Карчин, размышляя таким образом, смутно чувствовал, что в чем-то неправ, но осознать, в чем именно он не прав, не мог, да и не хотел. Он не желал быть правым.

А неправ он был в том, о чем не думал: он не задался вопросом, что происходит с человеком после того, как ему возвращают свободу. Происходит же странная вещь. Десять дней он подвергался наказанию или десять лет — через неделю, две, три, короче говоря, страшно быстро эти годы забываются. Через месяц — будто ничего и не было. Это как известный пример с больным зубом: жить не давал, болел, сверлил, хоть на стену лезь, а вырвали или вылечили — и как не было никогда этой боли.
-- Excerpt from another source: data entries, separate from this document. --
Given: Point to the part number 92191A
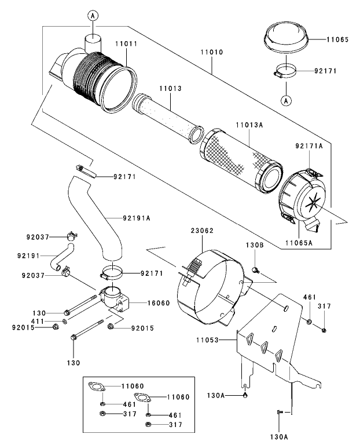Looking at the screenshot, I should [x=137, y=218].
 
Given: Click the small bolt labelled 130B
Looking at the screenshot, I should [x=256, y=269].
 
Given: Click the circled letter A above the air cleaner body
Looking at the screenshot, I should [x=91, y=16].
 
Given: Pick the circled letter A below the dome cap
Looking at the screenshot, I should [x=285, y=101].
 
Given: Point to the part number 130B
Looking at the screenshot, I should [x=255, y=246].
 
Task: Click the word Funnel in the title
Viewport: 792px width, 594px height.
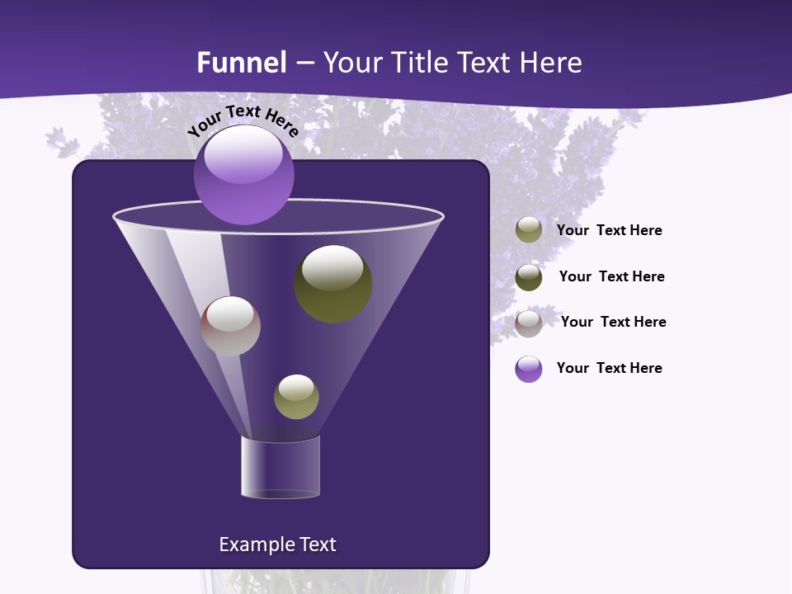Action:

А Килил сел в угол, на деревянный настил, закрыл глаза и стал представлять свой будущий дом. Килил часто видел одну и ту же картину: он выходит утром во двор, а там лошадь. Откуда взялась, непонятно. Но — лошадь. Она нагибается, ест траву и встряхивает гривой. Потом видит Килила и идет к нему. Килил ее не боится. Он берет ее за поводья, ведет к крыльцу, залезает на нее. И едет. Едет сначала медленно, а потом кричит: «Но!» — и лошадь мчится по лугу к реке. Но тут почему-то всегда, будто во сне, возникает одно и то же: яма. Какая-то вдруг яма с водой. То зеленый и ровный луг, даже без кочек, а то вдруг яма. Килил пугается, хочет соскочить или притормозить лошадь, ищет поводья, они куда-то подевались, лошадь прыгает, повисает над ямой — и тут, опять-таки как во сне, нет продолжения. То есть Килил насильно фантазирует дальше: все в порядке, лошадь нормально приземляется и продолжает скакать. Но это видится совсем по-другому. До этого все представляется ярко, четко и красочно, будто в телевизоре, а после прыжка — будто испортился телевизор. Туманно, с помехами. Вот Килил и занимается тем, что он мысленно называет «настроить изображение». Рано или поздно получится. Может, как многое в жизни, получится само. Но постараться все-таки надо.

А Геран сначала ни о чем не думал. То есть он подумал, конечно, о необходимости выручить паспорт, но на это долгих усилий не нужно: представилось вспышкой много короче доли секунды лицо тверского лейтенанта, вот и все. И отдался безмыслию.